Codswallop, Daylia! They did NOT give their lives for peace and freedom in Canada. If the Germans and Austro-Hungarians had managed to win the First World War it would not have affected peace and freedom in Canada (or in the UK either) one iota. It simply would have caused a temporary readjustment of some kind to the general balance of several great powers in Europe (Germany, the UK, France, Russia, Italy, Austria-Hungary). France would have gone on being typically French, just as they did after losing the previous Franco-Prussian War. The British would have gone on running the British overseas empire, not much the worse for wear. The Germans would have avoided a humiliating social and financial collapse, their royal family would have continued governing in a constitutional monarchy, and the Nazis would never have come to power at all, and the Second World War would probably never even have happened. Russia would probably have still have had its communist revolution around 1917 and would have become politically divorced from western Europe. Austria-Hungary would have tottered on into an uncertain future in the 20s and 30s, probably facing more separatist movements in the unstable Balkans. Italy would have remained relatively the same as before, possibly losing a teeny bit of territory around its border with Austria.

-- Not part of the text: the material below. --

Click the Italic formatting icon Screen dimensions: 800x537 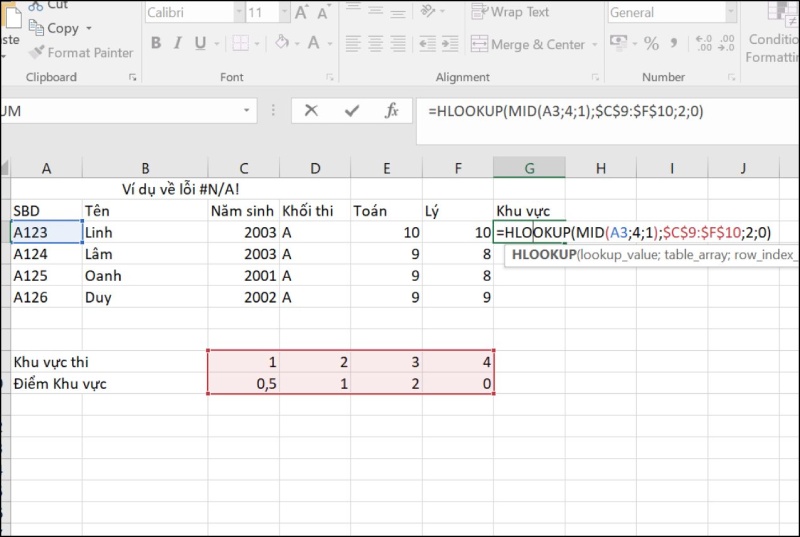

The newly separates nations of Poland, Czechoslovakia, Austra, Hungary, and Yugoslavia would not have come into existence at all after WWI, but would have remained as integral parts of Germany and Austria-Hungary.

The world, in fact, might have been considerably better off if Germany and Austria had NOT lost WWI, because it would not have sowed the seeds for starting WWII, a much more destructive conflict.

So who died to preserve peace and freedom in Canada? NO one.

Soldiers do NOT usually die to preserve anyone's peace or freedom. They just think they do, because everyone tells them so. They die, albeit unwittingly, to serve the purposes of great industrial/military/political machines which stupidly stumble into fighting each other now and then because they have mutually conflicting interests and not a terribly firm grip on higher moral concepts...such as "live and let live" and "let's share the cookie".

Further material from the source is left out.